A dozen things not to miss at this year’s Detroit
International Jazz Festival:
• Hank Jones: The Pontiac-raised pianist, a veteran of the inaugural Montreux-Detroit festival, returns with a trio to represent his late brothers Thad and Elvin at a weekend partly dedicated to the three of them. (4:30 p.m. Sept. 4 in the Pepsi Jazz Talk Tent; 7 p.m. on the Chase Main Stage)
• Corea, Clarke & White: The return of Return to Forever last summer was a sublime surprise. This acoustic gathering of three-quarters of the group isn’t too shabby, either. (8:45 p.m. Sept. 4, Chase Main Stage).
• Gretchen Parlato Band: The singer from Los Angeles was the first vocalist accepted into the Thelonious Monk Institute of Jazz Performance and studied with Herbie Hancock, Wayne Shorter, Terence Blanchard and other all-stars. It shows on her recently released “In a Dream.” (5 p.m. Sept. 5, Pyramid Stage)

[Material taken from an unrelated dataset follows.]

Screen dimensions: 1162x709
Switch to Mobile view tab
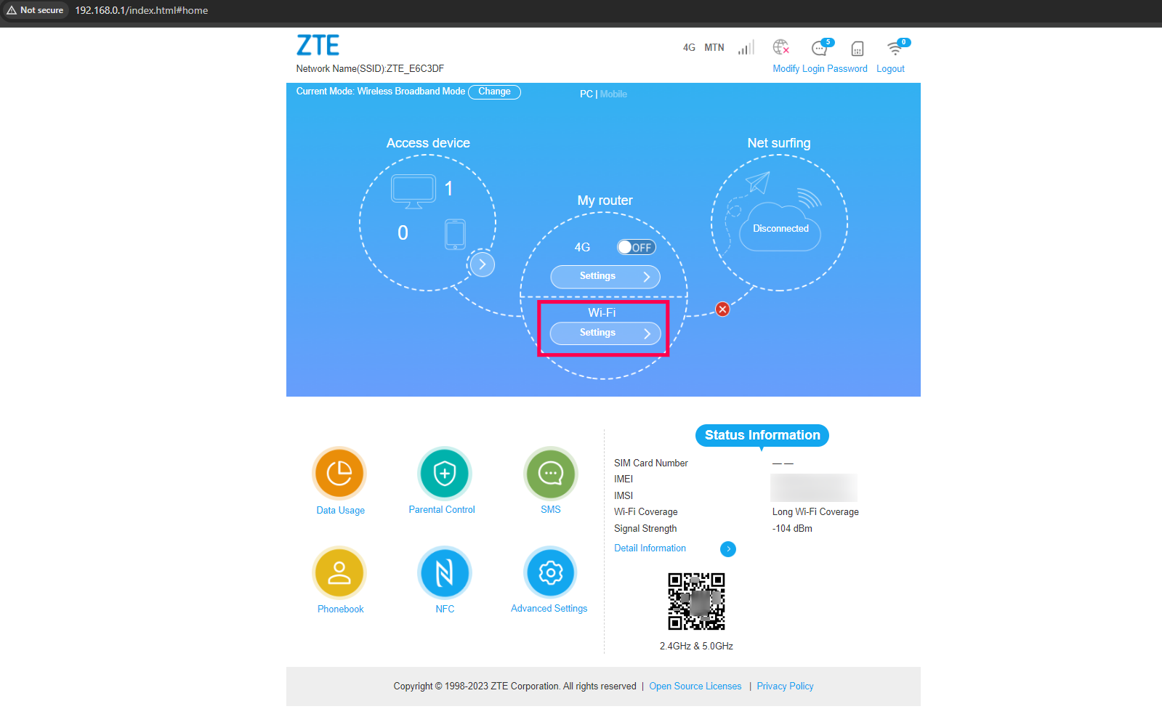[x=613, y=94]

• Stax in the House: This may be Motown, but a couple of luminaries from the other dominant ‘60s soul label will groove at the DJF. Irma Thomas, known as the Soul Queen of New Orleans, leads her band the Professionals at 9:30 p.m. Sept. 5 on the Chase Main Stage, while MGs leader Booker T. plays material from his new solo album “Potato Hole” and other favorites at 7:30 p.m. Sept. 6 on the Chase Main Stage.

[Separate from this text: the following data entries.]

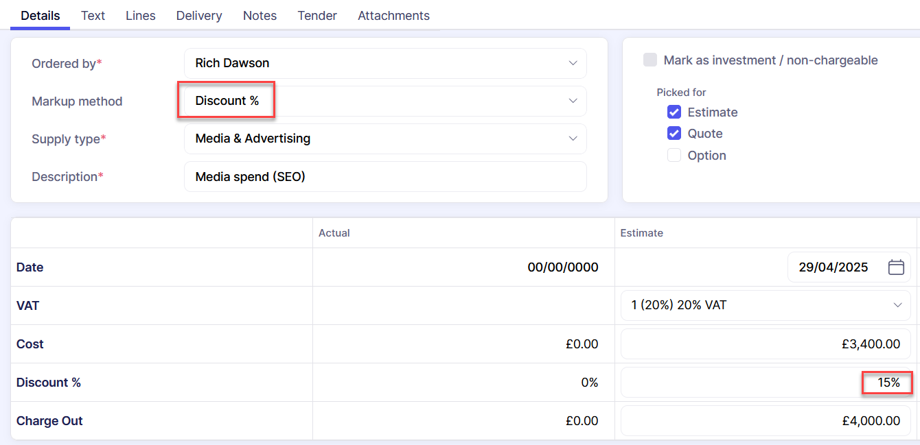
Task: Uncheck the Estimate checkbox
Action: coord(674,112)
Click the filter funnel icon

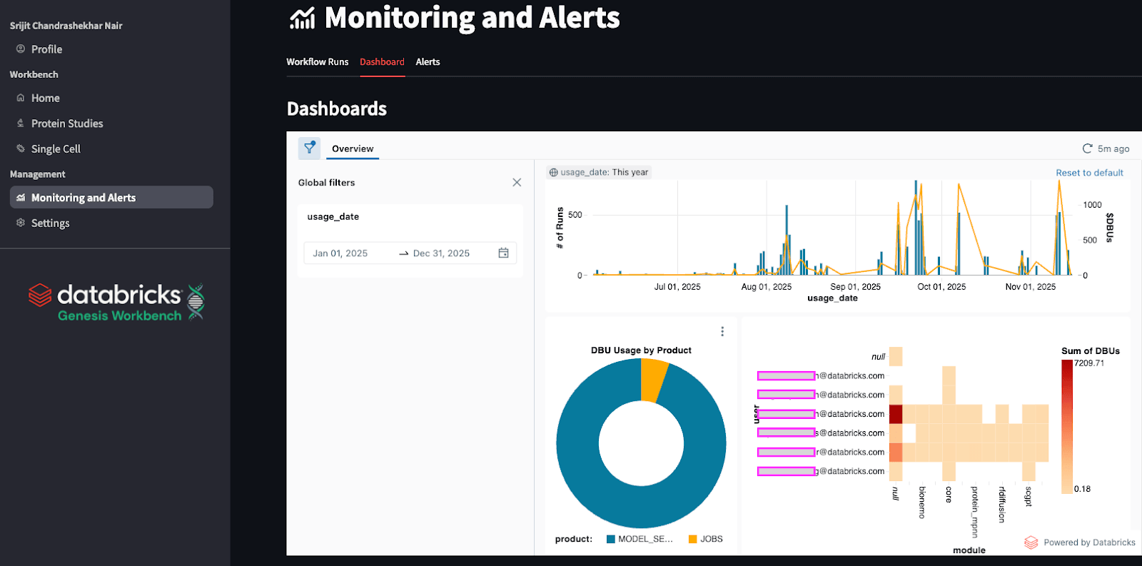(309, 148)
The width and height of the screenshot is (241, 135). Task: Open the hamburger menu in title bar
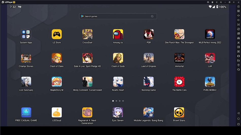click(x=217, y=2)
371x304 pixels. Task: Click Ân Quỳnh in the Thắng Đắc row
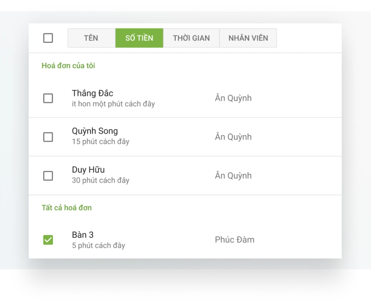(x=233, y=98)
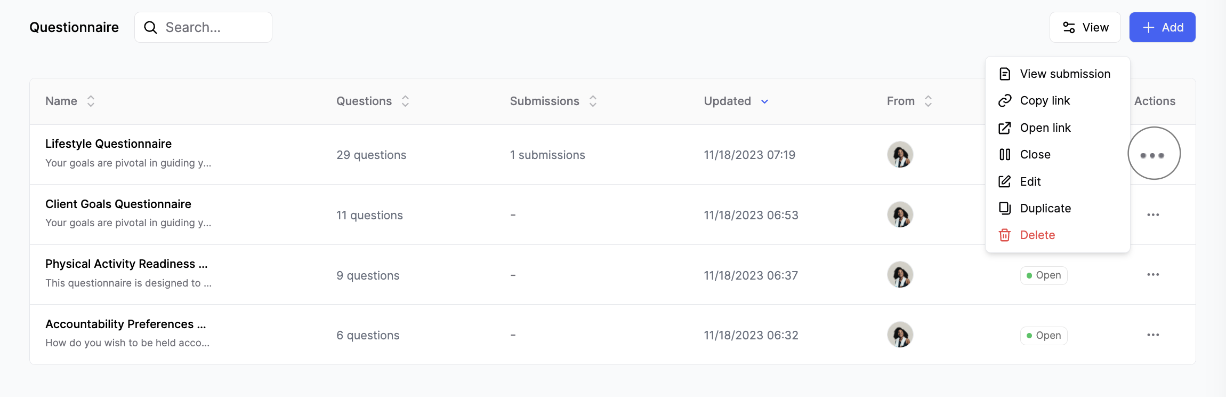This screenshot has width=1226, height=397.
Task: Sort by the Submissions column chevrons
Action: pyautogui.click(x=593, y=101)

• Marcus Belgrave All-Star Quintet: You can never go wrong with trumpeter Belgrave, one of Detroit’s genuine jazz jewels. His allstars including Geri Allen on piano, Bob Hurst on bass, Corey Wilcox on trombone and Karriem Riggins on drums. (2:45 p.m. Saturday, Carhartt Amphitheatre)
• Gerald Wilson Orchestra: The bandleader and composer debuts his new “Detroit” suite at 4:30 p.m. Sept. 6 in the Carhartt Amphitheatre — two days after he turns 91.
• Love That Latin (Jazz): Percolating polyrhythms will bring a little fire to this year’s DJF. Former Santana member (and Sheila E.’s father) Pete Escovedo mixes it up with his Latin Jazz Orch estra — featuring oldest offspring Juan — at 9 p.m. Sept. 6 on the Chase Main Stage. Cuban pianist Chuchito Valdes, son of Chucho and grandson of Bebo, shows his touch for the family business with his quartet at 5:45 p.m. Sept. 7 on the Pyramid Stage.
• Donald Byrd’s A New Perspective: Festival sponsor Mack Avenue Records showcases some of its artists — including Rodney Whitaker, Sean Jones and Ron Blake — in this recreation of Detroit native Byrd’s landmark 1963 recording. (2:30 p.m. Sept. 7, Chase Main Stage)
• Bottoms Up: One of the more interesting opportunities to catch DJF Artist in Residence John Clayton finds him recreating the “Super Bass” project with his teacher, Ray Brown, and fellow pupil (and 2008 Artist in Residence) Christian McBride. (4:15 p.m. Sept. 7, Pyramid Stage)
• Clayton Brothers Quintet and Scott Gwinnell Jazz Orchestra: The West Coast siblings and the Detroit ensemble team up to close the festival with the offi cial premiere of “T.H.E. Family, Detroit,” artist-in-residence John Clayton’s commissioned concerto grosso dedicated to the Jones brothers.